The checklist revolution

Last reviewed: March 2010

The way hospitals think about central–line infections has changed in recent years, said James J. Gordon, M.D., chief of infectious diseases at Huron Valley–Sinai Hospital in Commerce, Mich. "If best practices are utilized, the vast majority of line infections can be avoided," he said. Medicare agrees: It no longer pays the extra costs associated with those infections.

The breakthrough came after years of research on effective steps in infection control, when Pronovost implemented this body of evidence in the unlikely form of a simple five–step checklist. The checklist translated the most effective known approaches into a common–sense series of hygienic precautions to follow when inserting, using, or removing a central line. The steps require equipment no more complex than hand soap, an antiseptic solution, and sterile drapes and garb. Other key components: giving nurses the authority to make doctors follow all the steps, and measuring and reporting infection rates.

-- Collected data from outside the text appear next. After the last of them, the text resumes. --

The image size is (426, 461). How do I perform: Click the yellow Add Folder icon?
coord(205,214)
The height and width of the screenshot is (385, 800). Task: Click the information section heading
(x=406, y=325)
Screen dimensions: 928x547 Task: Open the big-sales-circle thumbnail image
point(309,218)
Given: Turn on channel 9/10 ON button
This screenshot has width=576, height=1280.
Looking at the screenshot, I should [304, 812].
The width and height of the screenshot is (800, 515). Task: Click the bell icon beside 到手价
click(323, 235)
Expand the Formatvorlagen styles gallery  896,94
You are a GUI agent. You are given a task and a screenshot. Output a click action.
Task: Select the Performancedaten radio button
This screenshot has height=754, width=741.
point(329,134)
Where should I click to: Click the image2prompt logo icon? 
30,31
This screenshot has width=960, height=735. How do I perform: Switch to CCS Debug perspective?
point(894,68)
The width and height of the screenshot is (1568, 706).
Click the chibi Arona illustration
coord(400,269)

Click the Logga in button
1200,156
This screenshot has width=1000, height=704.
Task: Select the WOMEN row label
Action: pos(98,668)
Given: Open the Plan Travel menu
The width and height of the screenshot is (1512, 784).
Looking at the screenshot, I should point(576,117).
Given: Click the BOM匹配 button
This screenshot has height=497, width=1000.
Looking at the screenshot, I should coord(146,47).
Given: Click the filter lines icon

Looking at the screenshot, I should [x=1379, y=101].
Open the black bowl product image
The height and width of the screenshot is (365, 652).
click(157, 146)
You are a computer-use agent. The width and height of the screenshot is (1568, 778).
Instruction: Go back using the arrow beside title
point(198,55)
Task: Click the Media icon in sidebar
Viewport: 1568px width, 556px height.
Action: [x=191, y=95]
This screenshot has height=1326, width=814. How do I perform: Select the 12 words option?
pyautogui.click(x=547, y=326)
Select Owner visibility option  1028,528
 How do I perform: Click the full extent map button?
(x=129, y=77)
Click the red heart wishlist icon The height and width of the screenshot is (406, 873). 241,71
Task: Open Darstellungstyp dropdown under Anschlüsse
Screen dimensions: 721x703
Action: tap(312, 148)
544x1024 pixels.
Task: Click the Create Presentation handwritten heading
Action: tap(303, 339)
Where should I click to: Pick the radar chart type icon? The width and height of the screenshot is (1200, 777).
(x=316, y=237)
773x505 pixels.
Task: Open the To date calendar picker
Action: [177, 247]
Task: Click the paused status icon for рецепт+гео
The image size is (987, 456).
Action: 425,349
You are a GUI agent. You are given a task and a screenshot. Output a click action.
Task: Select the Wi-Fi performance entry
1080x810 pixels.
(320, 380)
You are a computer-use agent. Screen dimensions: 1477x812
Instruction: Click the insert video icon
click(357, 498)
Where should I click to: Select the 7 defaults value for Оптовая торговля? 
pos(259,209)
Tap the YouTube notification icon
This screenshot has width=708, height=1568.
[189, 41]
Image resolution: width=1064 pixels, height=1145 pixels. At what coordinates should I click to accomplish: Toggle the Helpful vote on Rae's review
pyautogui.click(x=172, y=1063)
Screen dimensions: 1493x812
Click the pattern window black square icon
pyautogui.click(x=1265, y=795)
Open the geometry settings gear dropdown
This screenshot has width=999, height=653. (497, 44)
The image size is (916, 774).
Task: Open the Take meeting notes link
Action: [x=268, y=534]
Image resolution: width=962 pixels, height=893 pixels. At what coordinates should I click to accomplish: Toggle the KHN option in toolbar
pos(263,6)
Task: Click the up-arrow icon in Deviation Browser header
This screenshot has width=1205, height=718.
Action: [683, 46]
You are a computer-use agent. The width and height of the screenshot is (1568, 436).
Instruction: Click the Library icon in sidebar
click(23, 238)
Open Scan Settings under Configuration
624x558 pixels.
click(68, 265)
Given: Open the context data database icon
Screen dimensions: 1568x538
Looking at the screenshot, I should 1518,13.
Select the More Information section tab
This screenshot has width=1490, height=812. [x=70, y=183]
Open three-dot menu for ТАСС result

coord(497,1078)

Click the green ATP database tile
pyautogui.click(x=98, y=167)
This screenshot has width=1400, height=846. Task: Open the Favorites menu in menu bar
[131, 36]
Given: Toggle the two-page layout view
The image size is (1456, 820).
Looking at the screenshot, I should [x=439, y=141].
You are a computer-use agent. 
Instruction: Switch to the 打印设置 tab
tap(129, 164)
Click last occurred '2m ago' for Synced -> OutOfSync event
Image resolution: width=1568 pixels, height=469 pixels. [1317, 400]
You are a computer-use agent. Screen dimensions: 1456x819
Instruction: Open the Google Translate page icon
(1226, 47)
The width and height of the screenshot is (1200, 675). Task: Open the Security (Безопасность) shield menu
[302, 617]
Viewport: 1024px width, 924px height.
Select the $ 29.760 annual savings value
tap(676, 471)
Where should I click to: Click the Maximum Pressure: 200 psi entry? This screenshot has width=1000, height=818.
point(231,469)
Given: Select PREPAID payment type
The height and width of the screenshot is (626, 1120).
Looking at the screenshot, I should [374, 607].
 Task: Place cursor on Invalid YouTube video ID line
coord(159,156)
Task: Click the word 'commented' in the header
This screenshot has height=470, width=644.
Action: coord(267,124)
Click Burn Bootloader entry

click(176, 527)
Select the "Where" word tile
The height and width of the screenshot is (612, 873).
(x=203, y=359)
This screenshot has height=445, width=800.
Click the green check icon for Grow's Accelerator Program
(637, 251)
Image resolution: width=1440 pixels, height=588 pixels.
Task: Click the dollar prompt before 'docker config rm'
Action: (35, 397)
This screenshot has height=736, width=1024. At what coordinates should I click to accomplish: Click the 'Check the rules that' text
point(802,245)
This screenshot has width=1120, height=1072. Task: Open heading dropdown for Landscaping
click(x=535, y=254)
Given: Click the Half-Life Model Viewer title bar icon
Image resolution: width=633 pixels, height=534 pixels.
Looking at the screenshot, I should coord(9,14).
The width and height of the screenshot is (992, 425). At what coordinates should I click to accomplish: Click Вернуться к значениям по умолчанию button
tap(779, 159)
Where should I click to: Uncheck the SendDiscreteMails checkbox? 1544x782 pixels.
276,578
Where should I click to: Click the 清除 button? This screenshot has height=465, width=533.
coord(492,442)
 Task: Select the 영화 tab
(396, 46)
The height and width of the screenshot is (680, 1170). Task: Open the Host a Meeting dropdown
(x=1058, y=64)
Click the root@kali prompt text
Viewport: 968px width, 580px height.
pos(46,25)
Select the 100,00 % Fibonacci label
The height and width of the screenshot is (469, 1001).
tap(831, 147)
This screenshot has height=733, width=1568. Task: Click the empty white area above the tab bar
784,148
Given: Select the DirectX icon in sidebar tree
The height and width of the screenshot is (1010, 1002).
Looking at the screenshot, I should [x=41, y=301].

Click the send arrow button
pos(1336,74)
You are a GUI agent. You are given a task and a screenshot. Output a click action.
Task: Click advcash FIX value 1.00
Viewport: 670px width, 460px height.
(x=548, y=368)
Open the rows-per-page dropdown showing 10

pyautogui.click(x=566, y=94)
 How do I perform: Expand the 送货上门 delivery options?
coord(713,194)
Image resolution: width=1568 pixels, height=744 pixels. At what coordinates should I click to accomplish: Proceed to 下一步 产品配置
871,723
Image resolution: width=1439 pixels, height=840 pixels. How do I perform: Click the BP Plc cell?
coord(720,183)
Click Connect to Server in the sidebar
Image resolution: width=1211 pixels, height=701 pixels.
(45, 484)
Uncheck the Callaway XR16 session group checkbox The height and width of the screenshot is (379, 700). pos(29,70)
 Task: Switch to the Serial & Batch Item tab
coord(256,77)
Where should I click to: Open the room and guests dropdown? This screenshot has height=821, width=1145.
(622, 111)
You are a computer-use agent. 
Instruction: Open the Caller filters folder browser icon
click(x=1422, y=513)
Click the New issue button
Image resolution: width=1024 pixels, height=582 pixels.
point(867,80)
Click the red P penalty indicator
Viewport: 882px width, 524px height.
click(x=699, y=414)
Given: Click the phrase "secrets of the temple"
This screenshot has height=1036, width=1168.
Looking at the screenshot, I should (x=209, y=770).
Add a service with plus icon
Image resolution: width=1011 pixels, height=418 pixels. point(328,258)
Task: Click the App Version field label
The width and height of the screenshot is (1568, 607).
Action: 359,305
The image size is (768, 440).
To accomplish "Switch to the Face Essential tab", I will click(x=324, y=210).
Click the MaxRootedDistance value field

Pronovost tested his checklist in 67 hospitals in Michigan, and the results, published in the Dec. 28, 2006, issue of the New England Journal of Medicine, were dramatic: a 66 percent reduction in central–line–associated bloodstream infections. It is estimated that the program saved more than 1,500 lives and $200 million in the first 18 months alone. In July 2009, Health and Human Services Secretary Kathleen Sebelius called on hospitals across America to use the checklist to reduce central–line infections in ICUs by 75 percent over the next three years.

Hamilton Medical Center, a 282–bed hospital in Dalton, Ga., uses the checklist and in August 2009 reported a zero central-line infection rate in its medical and surgical ICUs to the Leapfrog Group. "The checklist is not just a checklist," said Teresa Fox, infection prevention coordinator at the medical center. "The checklist gives accountability that you're making sure everyone is doing all the steps and doing them the same, so you get consistency."

What this kind of experience suggests, said Richard P. Shannon, M.D., professor of medicine at the University of Pennsylvania School of Medicine, is that "all central–line infections have a root cause that can be understood and prevented." Even the sickest patients, he said, can be spared such infection.

Though the checklist seems simple, it does demand time and attention in the high–pressure environment of an ICU.

Huron Valley–Sinai Hospital, which took part in Pronovost's study, has had no ICU central–line bloodstream infections during the past two years of using the checklist, said hospital infectious–disease chief Gordon. "If this practice wasn't continually discussed and recognized as a high priority, the protocols might lapse," Gordon said. "We'd start seeing infections. It's human nature."